Indian Gov. Mitch Daniels Thursday signed into law the nation’s largest school voucher program. According to Daniels’ office, the new law has the broadest eligibility of any in the nation.
In addition to creating a school voucher program for low- and middle-income families, the bill also doubles the preexisting cap on the scholarship tax-credit program and creates a tax deduction for any family that pays out of pocket for educational expenses relating to private or home schools.
The Indiana program is open to families earning 150% of the income required to qualify for the federal free lunch program and is capped at 7,500 students for the first year and 15,000 for the second year. The value of the voucher is capped at $4,500 for students in grades 1 through 8.
New Jersey’s voucher bill, dubbed the Opportunity Scholarship Act, was released in February by the Assembly Commerce Committee, would offer scholarships to 40,000 low-income public school students in 13 districts statewide. The scholarship would allow the student to attend a private or religious school. High school students would be eligible for up to $11,000 per year in tuition money while elementary schools could get as much as $8,000.
The program would be funded by business through a series of tax credits and is expected to cost the state as much as $800 million by the end of its 5th year of operation.
But Democrats now say the bill is too ambitious and have demanded it be scaled back to include far fewer than the 13 proposed districts.
The debate over vouchers prompted Gov.
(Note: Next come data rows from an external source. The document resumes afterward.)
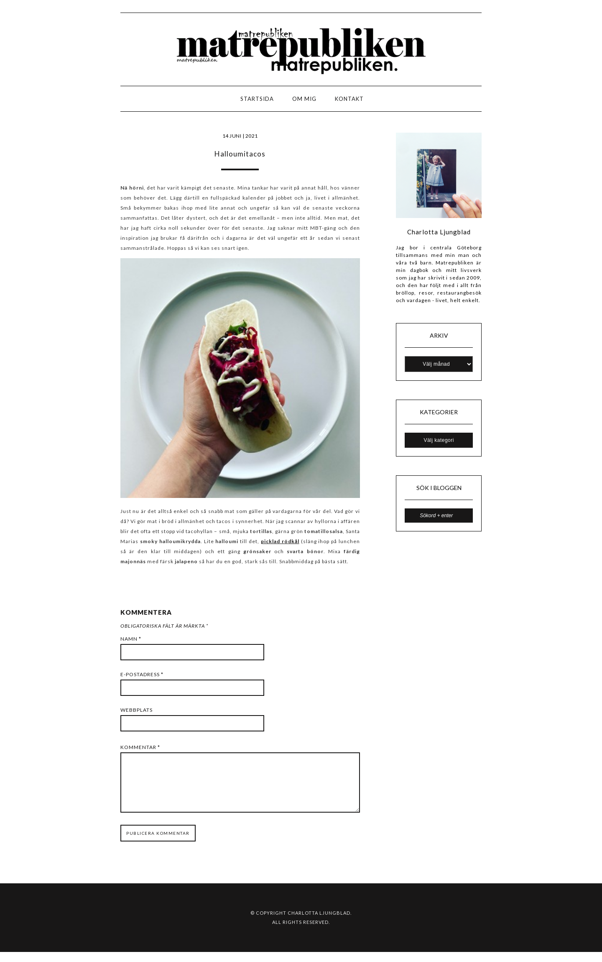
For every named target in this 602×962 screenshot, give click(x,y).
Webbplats (136, 710)
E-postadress (141, 674)
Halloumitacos (239, 153)
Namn (130, 639)
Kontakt (349, 98)
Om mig (304, 98)
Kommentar (140, 747)
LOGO (33, 101)
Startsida (257, 98)
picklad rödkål (280, 541)
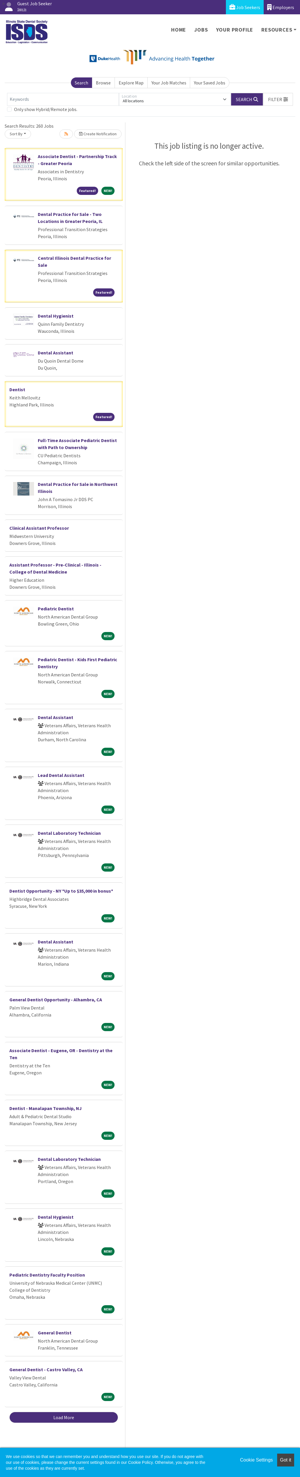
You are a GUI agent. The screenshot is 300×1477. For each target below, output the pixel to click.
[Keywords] (63, 99)
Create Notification (98, 133)
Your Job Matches (168, 83)
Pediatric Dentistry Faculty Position (47, 1275)
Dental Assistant (55, 353)
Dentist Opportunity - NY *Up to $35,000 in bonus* (61, 891)
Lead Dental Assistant (61, 775)
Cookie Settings (256, 1459)
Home (178, 29)
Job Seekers (244, 7)
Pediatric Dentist (56, 609)
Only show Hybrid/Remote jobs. (45, 109)
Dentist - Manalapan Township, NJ (45, 1108)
Chris Christie to accuse opponents of being controlled by special interests including the state’s largest teachers union, which also opposes the bill.
Some studies show that students who participate in voucher programs don’t perform significantly better than other students, but Christie and others in the education community insist that vouchers are necessary to save low-income students who are failing behind due to ineffective schools.